# [Trecho fornecido]
::::::

Universal Music Group confirmou que recebeu uma proposta não solicitada de US$ 48 bilhões do fundo Pershing Square, comandado pelo bilionário Bill Ackman, e iniciará a análise com seus consultores.
Em nota enviada ao site Digital Music News, a companhia informou que o conselho “examinará a oferta à luz dos interesses dos acionistas, funcionários, artistas, compositores e demais partes envolvidas”. O comunicado acrescenta que o colegiado mantém “total confiança” na estratégia atual e na liderança do CEO Sir Lucian Grainge.
Segundo noticiado pelo Far Out, para que o negócio avance, dois terços dos investidores da gravadora precisam aprovar a proposta. Caso a transação prossiga, os acionistas poderiam optar por trocar seus papéis da UMG atual por ações de uma nova estrutura societária, o que elevaria a fatia do Pershing Square para 11,7 %.

::::::

# [Tarefa solicitada 1]
Responda, com base no texto sobre a oferta pela Universal Music Group:
(a) Qual é o valor da proposta recebida pela companhia?
(b) Que parcela dos investidores precisa aprovar a proposta para que o negócio avance?
(c) A quanto se elevaria a fatia do Pershing Square caso a transação prossiga?
# [Tarefa solicitada 2]
Prossiga a redação do texto sobre a oferta pela Universal Music Group a partir do ponto em que ele termina.

# [Registros]
::::::

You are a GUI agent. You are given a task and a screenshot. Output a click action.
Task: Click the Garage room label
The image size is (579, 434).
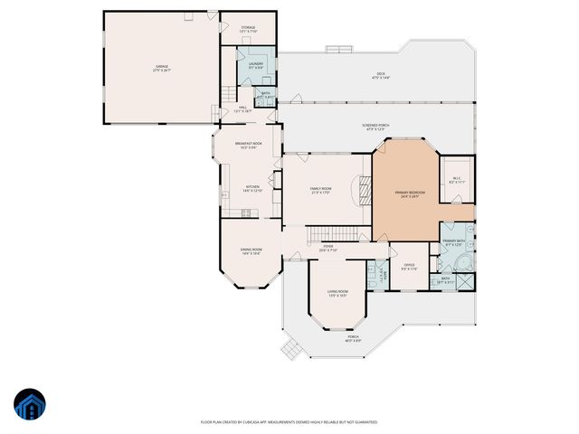click(x=162, y=68)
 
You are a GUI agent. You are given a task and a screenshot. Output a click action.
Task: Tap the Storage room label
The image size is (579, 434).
click(x=248, y=29)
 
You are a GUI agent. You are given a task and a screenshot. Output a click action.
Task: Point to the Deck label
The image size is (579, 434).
click(x=381, y=75)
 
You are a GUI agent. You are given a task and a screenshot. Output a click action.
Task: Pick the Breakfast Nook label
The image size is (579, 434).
click(x=249, y=146)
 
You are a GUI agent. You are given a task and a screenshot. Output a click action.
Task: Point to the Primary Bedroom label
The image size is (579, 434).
click(x=408, y=194)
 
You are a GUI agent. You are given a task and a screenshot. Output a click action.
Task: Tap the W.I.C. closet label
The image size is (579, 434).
click(x=457, y=180)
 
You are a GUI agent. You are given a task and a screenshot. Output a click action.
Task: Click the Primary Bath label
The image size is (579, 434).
click(x=453, y=242)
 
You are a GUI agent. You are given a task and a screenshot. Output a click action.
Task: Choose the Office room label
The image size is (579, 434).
click(x=409, y=267)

::::::

# [Resposta da tarefa 1]
(a) US$ 48 bilhões.
(b) Dois terços dos investidores da gravadora.
(c) A 11,7 %.

# [Resposta da tarefa 2]
Ao anunciar a oferta em 7 de abril, Ackman mencionou a queda das cotações da UMG nos últimos anos e apontou falta de reconhecimento, pelo mercado, do valor da participação de 2,7 bilhões de dólares que o grupo detém no Spotify. A declaração não foi comentada pela empresa, que disse não divulgará novas informações até a conclusão da avaliação interna.
As ações da Universal Music Group recuaram mais de 25 % nos 12 meses anteriores à proposta. Depois do anúncio, subiram 11 %, refletindo o interesse dos investidores no potencial acordo.